El gobierno de Donald Trump lanzó oficialmente este martes una guerra contra los 11 millones de inmigrantes indocumentados –la mayoría mexicanos– en Estados Unidos, al emitir una serie de medidas de su nueva política que criminaliza y sujeta a la detención y deportación a cualquier indocumentado que haya violado la ley, aun con una infracción menor, mientras ordena iniciar el proceso para construir un muro a lo largo de la frontera con México.
(David Brooks – La Jornada) EEUU – Los detalles de la nueva política –los cuales fueron filtrados el pasado fin de semana y reportados por La Jornada– se hicieron oficiales este martes, con lo cual se anuncia la dramática ampliación de la definición de quién es un extranjero criminal, la contratación de 15 mil agentes más para aplicar las nuevas medidas, la construcción de nuevos centros de detención, la aceleración de los procesos de deportación, y el retorno a México de inmigrantes capturados en la frontera que cruzaron por tierra, sean o no mexicanos.
Las medidas, detalladas en dos memorandos firmados por John Kelly, secretario de Seguridad Interior, ponen en práctica y detallan la implementación de dos órdenes ejecutivas firmadas por Trump el 25 de enero. Este martes el Departamento de Seguridad Interior explicó en un informe sobre la nueva política que bajo esta orden ejecutiva, ICE (la agencia de control de inmigración) no eximirá de la potencial aplicación de la ley a clases o categorías de extranjeros sujetos a la remoción. Todos aquellos hallados en violación de las leyes de inmigración podrían ser sujetos al arresto migratorio, detención y, si se determina que son sujetos a la remoción por orden final, serán removidos desde EEUU.
Con ello, la definición de quiénes son prioridad para las autoridades de migración se amplía, de los que han sido culpados de delitos mayores o representan un peligro a la seguridad pública o nacional, a potencialmente casi todos los que han llegado o han permanecido en el país sin autorización. La definición de criminal es ahora tan amplia que abarca desde los acusados, pero no culpados, de un delito, hasta los que un oficial federal sospeche que hayan cometido algo que podría ser una violación, y entre esas violaciones se incluyen las infracciones menores. Más aún, incluyen a los que han sido acusados de un fraude en un asunto oficial o que han abusado de cualquier programa de servicios o beneficios públicos.
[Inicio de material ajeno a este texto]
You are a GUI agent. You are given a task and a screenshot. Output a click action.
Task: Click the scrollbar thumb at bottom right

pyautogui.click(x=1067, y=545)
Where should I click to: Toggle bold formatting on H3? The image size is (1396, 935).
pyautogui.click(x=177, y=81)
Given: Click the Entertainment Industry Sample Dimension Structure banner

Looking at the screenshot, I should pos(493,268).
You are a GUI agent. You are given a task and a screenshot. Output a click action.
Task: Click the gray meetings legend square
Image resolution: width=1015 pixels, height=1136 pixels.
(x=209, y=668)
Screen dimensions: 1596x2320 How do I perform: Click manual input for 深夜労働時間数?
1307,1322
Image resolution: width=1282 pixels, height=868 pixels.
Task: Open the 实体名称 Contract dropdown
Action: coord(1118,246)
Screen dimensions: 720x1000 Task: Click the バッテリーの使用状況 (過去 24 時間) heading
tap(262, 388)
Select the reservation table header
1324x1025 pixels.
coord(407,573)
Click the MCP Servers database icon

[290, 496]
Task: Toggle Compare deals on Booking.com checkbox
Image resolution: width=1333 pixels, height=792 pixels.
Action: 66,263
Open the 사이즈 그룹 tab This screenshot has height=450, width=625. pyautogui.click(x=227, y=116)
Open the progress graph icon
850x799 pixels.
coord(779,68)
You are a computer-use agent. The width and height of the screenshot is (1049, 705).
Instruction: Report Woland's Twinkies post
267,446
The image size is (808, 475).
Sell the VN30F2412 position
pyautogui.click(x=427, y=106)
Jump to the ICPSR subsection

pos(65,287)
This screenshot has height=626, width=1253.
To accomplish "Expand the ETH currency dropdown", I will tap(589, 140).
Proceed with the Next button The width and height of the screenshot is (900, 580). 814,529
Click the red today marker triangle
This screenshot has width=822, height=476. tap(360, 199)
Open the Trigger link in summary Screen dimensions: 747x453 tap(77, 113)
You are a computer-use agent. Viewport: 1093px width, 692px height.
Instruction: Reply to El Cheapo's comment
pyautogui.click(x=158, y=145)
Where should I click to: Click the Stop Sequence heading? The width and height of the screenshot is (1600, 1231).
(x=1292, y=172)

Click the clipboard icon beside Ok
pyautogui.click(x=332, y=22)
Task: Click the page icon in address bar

Los dos memorandos, y la política que definen, no consideran y no afectan por ahora de manera directa a los más de 750 mil jóvenes indocumentados protegidos temporalmente por el llamado programa de Acción Diferida (DACA). Sin embargo, por lo menos dos jóvenes amparados por DACA han sido detenidos en las primeras operaciones antimigrantes aprobadas por Trump, y por lo tanto, sigue la desconfianza.
Para aplicar la nueva política –aún no queda claro cómo las nuevas operaciones e iniciativas serán financiadas–, al Departamento de Seguridad Interior se le ordenó iniciar la contratación de 10 mil agentes de inmigración y aduanas y otros 5 mil agentes de la Patrulla Fronteriza, más 500 agentes aéreos y de marina, y ampliar el número de centros de detención (actualmente la red de centros tiene la capacidad de encarcelar a unos 35 mil en total).
A la vez, las instrucciones de la nueva política incluyen un proceso para ampliar y agilizar las deportaciones expeditas. En el gobierno anterior este mecanismo de deportación expedito sólo se aplicaba a aquellos que habían estado en el país menos de 14 días y que se encontraban en la zona fronteriza, pero ahora será aplicable a cualquiera que haya permanecido hasta dos años en cualquier parte del territorio nacional.
Adicionalmente se buscará ampliar un controvertido programa mediante el cual policías locales son autorizados a actuar como agentes de migración en colaboración con las agencias federales. Ese programa, conocido como 287(g), fue semiabandonado durante el gobierno de Barack Obama después de que tanto autoridades estatales como locales lo repudiaron; incluso por ello algunos se declararon santuarios.
En una de las medidas más extremas, disfrazada de acción para prevenir el tráfico de personas y proteger a menores de edad, establece que padres de familia en EEUU que intenten traer de manera ilícita a sus hijos menores podrían ser culpados de un delito grave por facilitar el tráfico de niños extranjeros, por lo cual estarían sujetos no sólo a la deportación, sino a procesos penales.